Preeclampsia (PE) is known as a pregnancy-specifc disease. There is a close correlation between the functional phenotype changes of trophoblast and the pathogenesis of PE. Pseudogene PDIA3P1 was significantly down-regulated in PE tissues via high-through microarray detection. The earlier research revealed that silence of PDIA3P1 could change the normal functional phenotype of trophoblast. Transcriptome sequencing suggested that decorin (DCN), the key factor to regulate EVT functional phenotype, might be a candidate target gene of PDIA3P1. With the help of RNA-protein prediction and RIP experiments, we obtained that the Jumonji domain-containing protein 2A (JMJD2A), a histone demethylase, had binding sites with PDIA3P1, and the interaction of the two participated in the regulation of the expression of DCN. Therefore, we hypothesize that pseudogenes PDIA3P1 could regulate the expression of DCN by recruiting and binding JMJD2A to regulate the EVT phenotype in PE. This study intends to clarify the biological characteristics of PDIA3P1 at first.
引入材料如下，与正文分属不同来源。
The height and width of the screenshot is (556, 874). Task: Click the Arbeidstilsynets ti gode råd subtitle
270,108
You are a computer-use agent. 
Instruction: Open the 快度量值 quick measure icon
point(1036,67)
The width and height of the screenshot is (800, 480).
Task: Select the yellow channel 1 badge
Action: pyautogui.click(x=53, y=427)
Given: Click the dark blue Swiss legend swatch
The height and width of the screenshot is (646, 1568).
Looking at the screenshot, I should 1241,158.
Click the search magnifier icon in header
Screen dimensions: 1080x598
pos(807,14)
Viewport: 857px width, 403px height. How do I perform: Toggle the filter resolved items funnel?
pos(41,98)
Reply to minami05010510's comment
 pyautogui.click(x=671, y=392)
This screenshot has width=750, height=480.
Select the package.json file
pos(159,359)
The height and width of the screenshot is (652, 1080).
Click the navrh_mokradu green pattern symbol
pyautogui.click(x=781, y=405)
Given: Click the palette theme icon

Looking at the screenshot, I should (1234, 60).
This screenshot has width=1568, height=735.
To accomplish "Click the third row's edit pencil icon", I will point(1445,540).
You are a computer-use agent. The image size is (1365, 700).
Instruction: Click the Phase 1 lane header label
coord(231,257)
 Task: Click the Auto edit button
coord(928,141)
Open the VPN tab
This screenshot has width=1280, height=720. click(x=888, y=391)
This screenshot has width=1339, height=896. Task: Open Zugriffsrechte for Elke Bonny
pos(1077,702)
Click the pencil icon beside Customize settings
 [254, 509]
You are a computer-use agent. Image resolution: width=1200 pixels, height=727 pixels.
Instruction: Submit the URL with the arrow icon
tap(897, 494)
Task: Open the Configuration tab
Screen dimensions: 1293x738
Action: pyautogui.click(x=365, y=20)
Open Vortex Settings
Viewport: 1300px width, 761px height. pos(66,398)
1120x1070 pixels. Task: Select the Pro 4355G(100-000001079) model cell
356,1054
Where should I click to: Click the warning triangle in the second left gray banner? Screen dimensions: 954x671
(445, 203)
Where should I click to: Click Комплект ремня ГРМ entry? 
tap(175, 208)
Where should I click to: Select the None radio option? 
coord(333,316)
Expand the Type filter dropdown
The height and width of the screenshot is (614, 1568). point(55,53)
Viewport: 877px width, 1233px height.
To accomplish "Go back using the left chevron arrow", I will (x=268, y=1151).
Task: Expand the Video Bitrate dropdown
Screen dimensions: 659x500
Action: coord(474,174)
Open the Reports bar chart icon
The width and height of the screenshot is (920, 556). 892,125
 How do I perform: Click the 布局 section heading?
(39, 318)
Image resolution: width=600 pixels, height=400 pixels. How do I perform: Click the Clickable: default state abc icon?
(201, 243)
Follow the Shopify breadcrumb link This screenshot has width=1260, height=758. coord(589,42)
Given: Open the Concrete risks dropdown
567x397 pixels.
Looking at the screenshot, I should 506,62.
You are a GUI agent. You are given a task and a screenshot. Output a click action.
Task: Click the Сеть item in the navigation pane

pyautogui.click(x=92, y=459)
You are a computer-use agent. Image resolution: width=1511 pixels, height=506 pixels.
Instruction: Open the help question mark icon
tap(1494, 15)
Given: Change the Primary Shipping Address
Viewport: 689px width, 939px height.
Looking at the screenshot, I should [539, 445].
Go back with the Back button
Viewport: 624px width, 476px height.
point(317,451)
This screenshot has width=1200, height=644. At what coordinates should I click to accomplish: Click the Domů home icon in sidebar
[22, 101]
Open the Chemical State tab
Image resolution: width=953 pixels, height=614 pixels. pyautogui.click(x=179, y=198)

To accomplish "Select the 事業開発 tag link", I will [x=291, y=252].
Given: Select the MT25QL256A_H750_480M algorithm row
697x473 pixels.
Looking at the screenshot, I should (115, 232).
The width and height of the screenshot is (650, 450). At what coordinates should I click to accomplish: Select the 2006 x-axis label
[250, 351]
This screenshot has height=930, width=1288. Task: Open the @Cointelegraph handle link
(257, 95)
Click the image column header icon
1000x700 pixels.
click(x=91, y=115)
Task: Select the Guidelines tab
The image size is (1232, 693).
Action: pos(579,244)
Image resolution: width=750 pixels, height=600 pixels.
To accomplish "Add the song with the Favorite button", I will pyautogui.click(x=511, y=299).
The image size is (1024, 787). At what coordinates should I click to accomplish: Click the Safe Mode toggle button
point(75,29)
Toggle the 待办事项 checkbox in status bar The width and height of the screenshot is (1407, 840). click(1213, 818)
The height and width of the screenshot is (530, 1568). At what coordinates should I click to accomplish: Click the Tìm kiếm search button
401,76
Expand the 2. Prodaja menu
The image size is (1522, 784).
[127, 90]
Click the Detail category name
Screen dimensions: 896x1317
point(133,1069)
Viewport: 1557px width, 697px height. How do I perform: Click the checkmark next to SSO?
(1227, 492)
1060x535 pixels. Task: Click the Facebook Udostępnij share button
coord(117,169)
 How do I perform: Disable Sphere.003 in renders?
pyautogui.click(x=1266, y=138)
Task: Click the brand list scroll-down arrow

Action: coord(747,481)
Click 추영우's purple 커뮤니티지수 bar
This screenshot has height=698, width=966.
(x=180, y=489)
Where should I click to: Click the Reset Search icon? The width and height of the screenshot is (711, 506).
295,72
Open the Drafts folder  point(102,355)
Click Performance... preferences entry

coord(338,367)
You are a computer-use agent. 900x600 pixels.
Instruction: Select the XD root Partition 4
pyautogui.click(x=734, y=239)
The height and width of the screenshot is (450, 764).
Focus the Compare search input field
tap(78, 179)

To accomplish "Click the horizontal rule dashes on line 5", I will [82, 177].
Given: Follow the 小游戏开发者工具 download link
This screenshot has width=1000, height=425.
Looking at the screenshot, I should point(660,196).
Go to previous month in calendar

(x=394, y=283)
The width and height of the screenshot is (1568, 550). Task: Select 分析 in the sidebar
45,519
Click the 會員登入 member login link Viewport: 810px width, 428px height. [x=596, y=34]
After that, using the cross over expression / silence strategy combined with experiments in vivo and in vitro, we propose to study the specific molecular mechanism of the regulation of DCN expression at the epigenetic level by pseudogenes PDIA3P1 through recruiting JMJD2A. Taking PDIA3P1 as the breakthrough point, the project shall further reveal the molecular mechanism details of PE complex pathological development, and may provide new clues and potential new targets for the prevention and treatment of PE.